When did you start drinking??
I grew up with parents & grandparents who had a liquor cabinet. I grew up in the “wine country”. My grandpa brewed his own beer. My family had wine or a “high-ball” often at dinner. Both of my grandmothers drank heavily. My Papa didn’t drink, he’d quit when my mother was still a young child.

Looking back, there was always alcohol present, but honestly, I don’t feel like it negatively impacted me or influenced my decision to start drinking at an extremely young age. I remember taking sips of my dad and grandpas beer. I always liked beer.

I started drinking recreationally at age 15 when I left home. I drank to be cool. I drank because I thought it impressed guys. Looking at the pictures I can truly say, there is nothing sexy about a sloppy drunk. I learned to drink because it gave me fake-confidence and it helped keep my mind off the things that ate at my soul. I quit drinking with all 3 pregnancies, but before each pregnancy was partying pretty hard, so by the time I found out I was pregnant each time (around 5-7 weeks), there had already been several weekends that I knew I had been drunk before I even knew I was pregnant. I remember not being able to wait to drink again. As the years went by, my drinking became heavier and more frequent.
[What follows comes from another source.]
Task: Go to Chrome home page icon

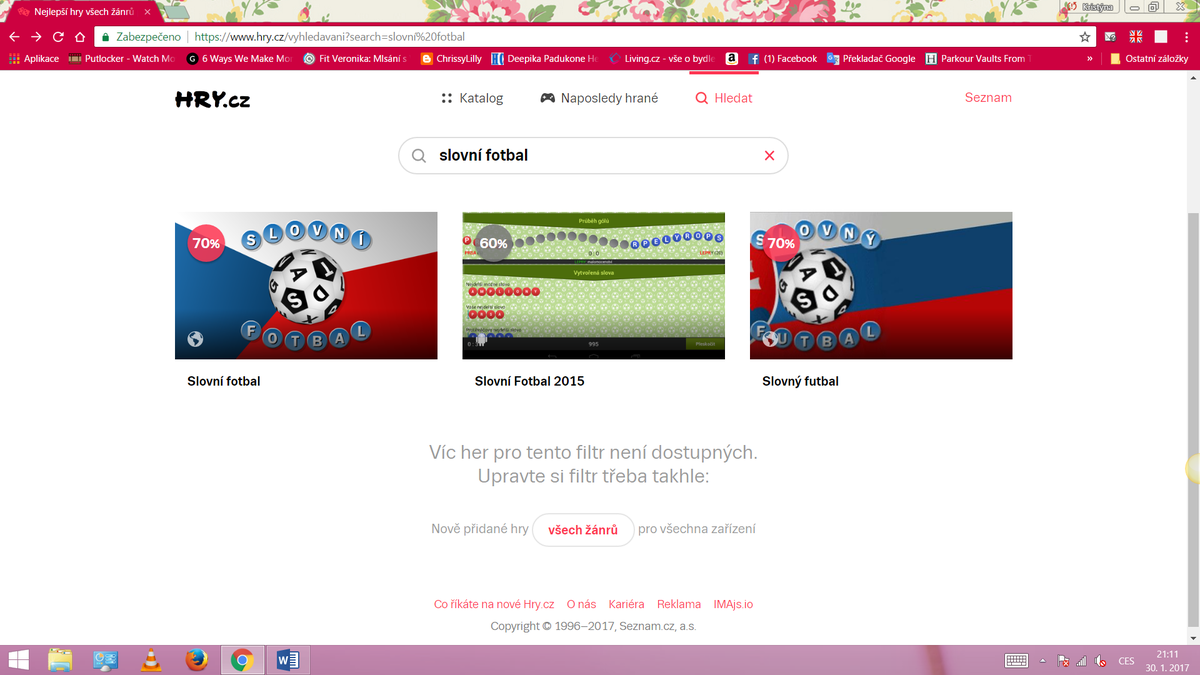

Going clockwise, these pictures are:

• 1998 (17 years old)
• 2006 (26 years old)
• 2013 & 2014 (33 years old; passed out in the truck next to Rebel, something I once saw another mother do when I first moved to Texas and thought was absolutely horrific. And passed out mid-day on a vacation, tubing with old friends and family)
• 2015 the last day I drank Grey Goose from 5 pm until 2 am that day & only remember the first couple hours
• July 14, 2017 – 628 days sober 

sobriety is sexy.jpg

…. you may have followed my story on Instagram or Facebook & read my posts and think that you don’t have a problem, which not everyone does. Everyone has a different relationship with alcohol… BUT I know for me, what started off rather innocently, “for fun”, over time ended up being a big problem.
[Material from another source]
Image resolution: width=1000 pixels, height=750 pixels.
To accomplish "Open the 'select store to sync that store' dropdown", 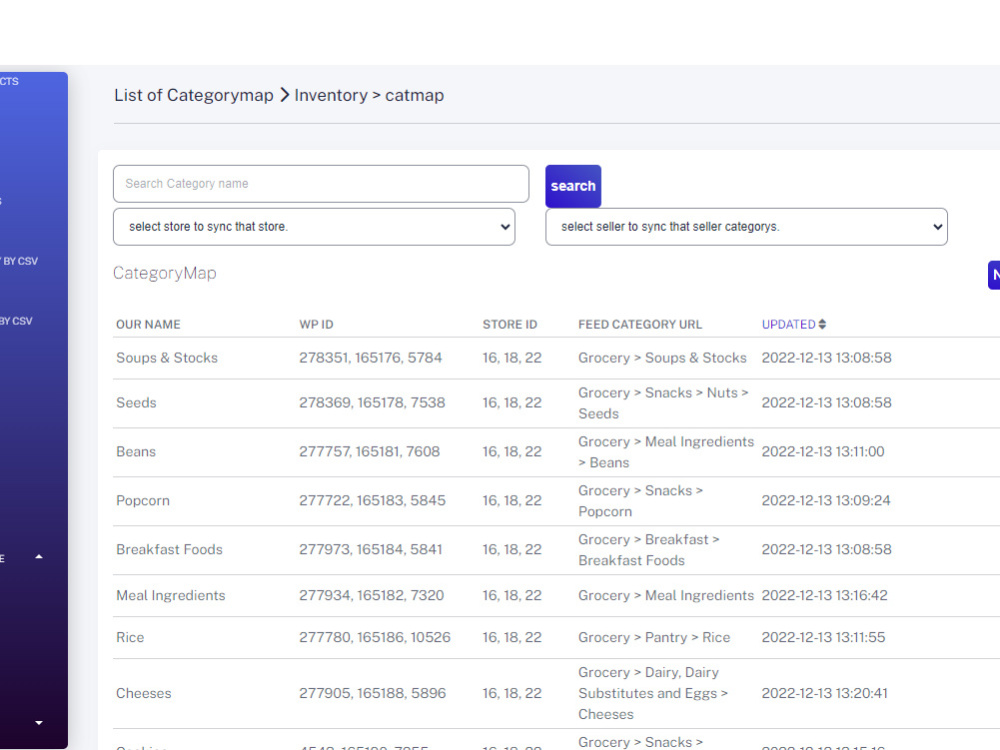I will click(314, 227).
Have you ever stepped back and re-evaluated the things in your life that “you’ve always done” or done for years??

My transformation began with fitness, then a desire to be physically healthy, which together made me start to want to be stronger and healthier mentally, which is what led to my decision to get sober. Isn’t it funny how a single decision can start a domino effect in your life, either negatively or positively??

At any point in time, you can change the course of your life, with one single decision.
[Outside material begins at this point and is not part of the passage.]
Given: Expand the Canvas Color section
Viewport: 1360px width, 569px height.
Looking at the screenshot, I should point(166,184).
Sending all my love to all my sober family. I was so shocked and am now so appreciative of just how big and supportive the community is. And I’m so thankful for the fitness community that has helped me through all of this the past 18+ months. Support is everything when you’re trying to make a change. I have a private support group open to anyone who is looking for guidance, support, and help along the way. Click on this link to request to join.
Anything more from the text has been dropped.